— Aim of the exercise —
Could you transcribe the entries below exactly, starting at the line that contains "Given: Click the large white play button" and stopping at the last line, without any pictures?

— Data excerpts —
──────────────────────────────

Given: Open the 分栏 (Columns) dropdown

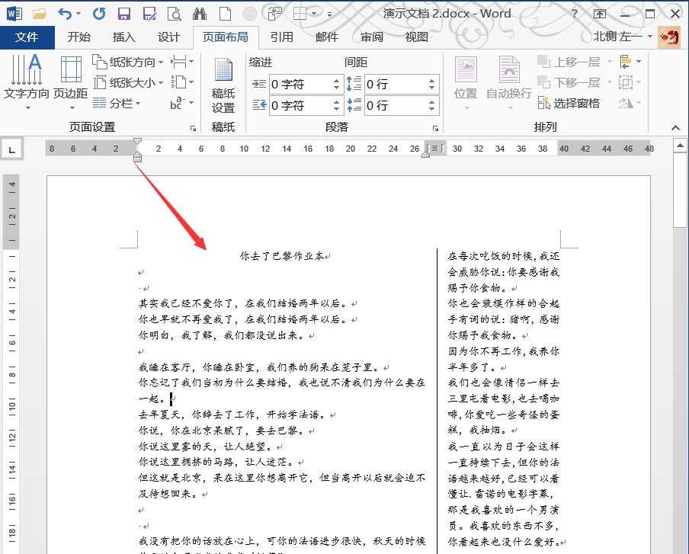Looking at the screenshot, I should coord(121,102).
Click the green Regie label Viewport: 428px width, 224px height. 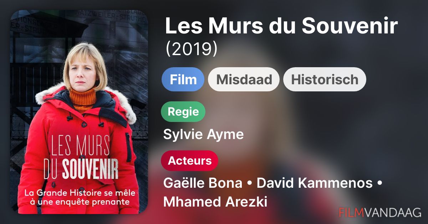coord(183,112)
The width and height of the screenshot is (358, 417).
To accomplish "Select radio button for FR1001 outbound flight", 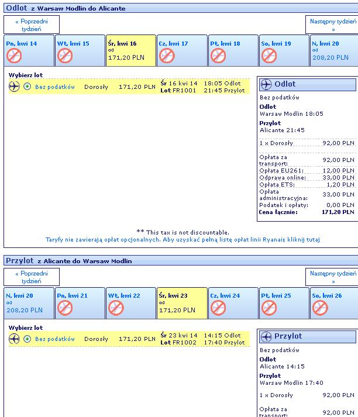I will [x=27, y=87].
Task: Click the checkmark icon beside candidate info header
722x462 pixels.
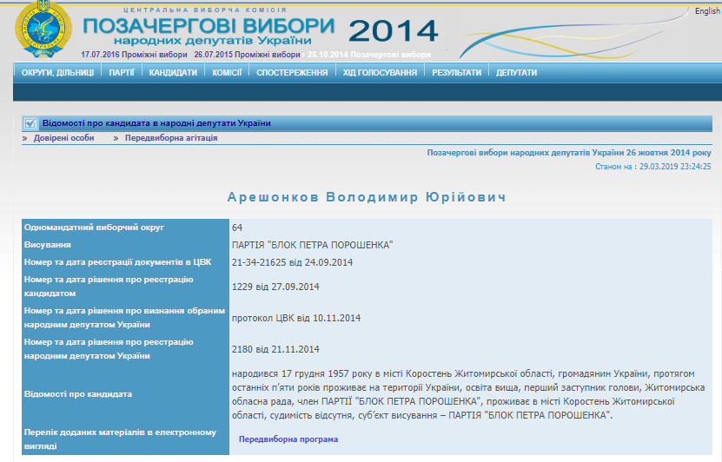Action: [x=30, y=123]
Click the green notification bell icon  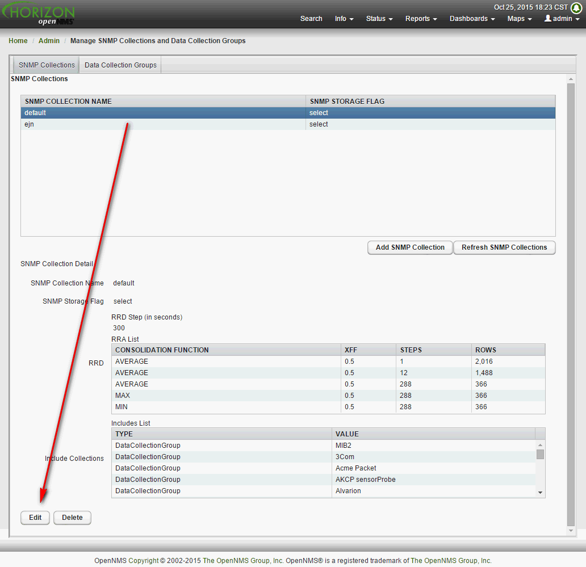coord(576,8)
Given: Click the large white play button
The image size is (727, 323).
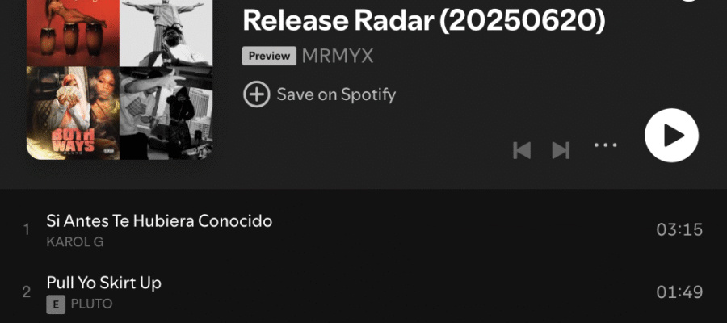Looking at the screenshot, I should coord(671,136).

──────────────────────────────

— Your solution —
Given: Click the large white play button
The image size is (727, 323).
Looking at the screenshot, I should coord(671,136).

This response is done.